In generale, ho notato che l’arte contemporanea in Israele utilizza molto il cinismo e meno la “autocommiserazione”, che è quasi esplosa in Messico (molto alla “Frida Kahlo Style”).
Forse il cinismo li aiuta ad esprimere e far risaltare meglio la costante contraddizione in cui si vive. Per questo l’arte è necessaria. Altrimenti, chi ce lo potrebbe dire meglio?
I recenti atti di violenza a Oaxaca (Messico), lo stato d’allerta a Gerusalemme, il terrorismo in Europa, la repressione post-golpe in Turchia… Come si potrebbe sperare in un cambiamento, avvicinarsi a una condizione di pace?
Credo nella libertà di espressione, nel rispetto e nella comunità, e so di trovarmi ancora in cammino verso questa direzione, per capire cosa e come si debba fare per generare un cambiamento.

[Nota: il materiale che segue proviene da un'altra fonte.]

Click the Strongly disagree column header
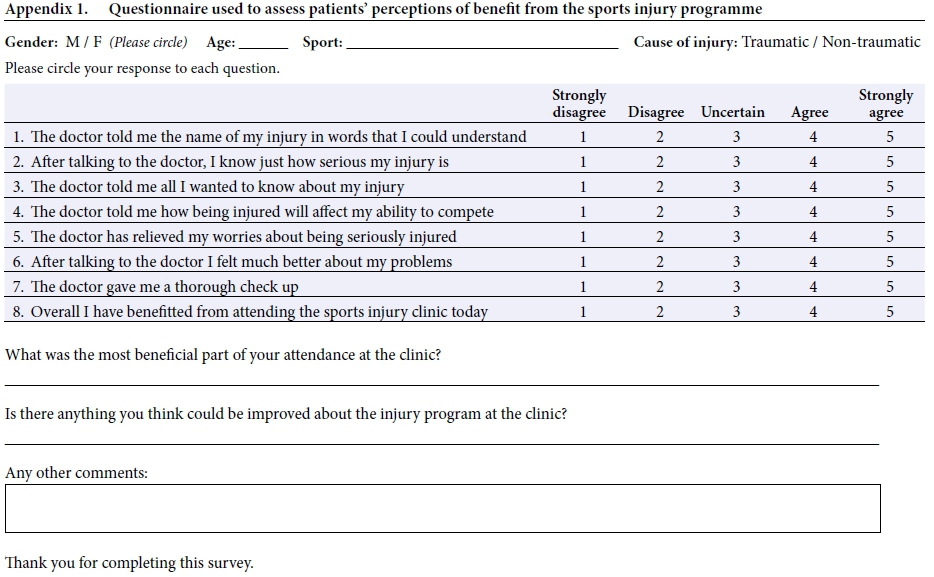 click(579, 104)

A volte penso che potrà avvenire solo quando non presteremo tanta attenzione a tutti questi eventi. Quando inizieremo a lavorare per la pace e la libertà prima di tutto dentro noi stessi. Una volta che capiremo cosa questo significhi, potremo parlare agli altri di pace e libertà.
Chi è un eroe in questi confusi tempi moderni?
Io non ho eroi. Non credo negli eroi. Credo nella forza e nell’intelligenza, così come nella magia e nella bellezza.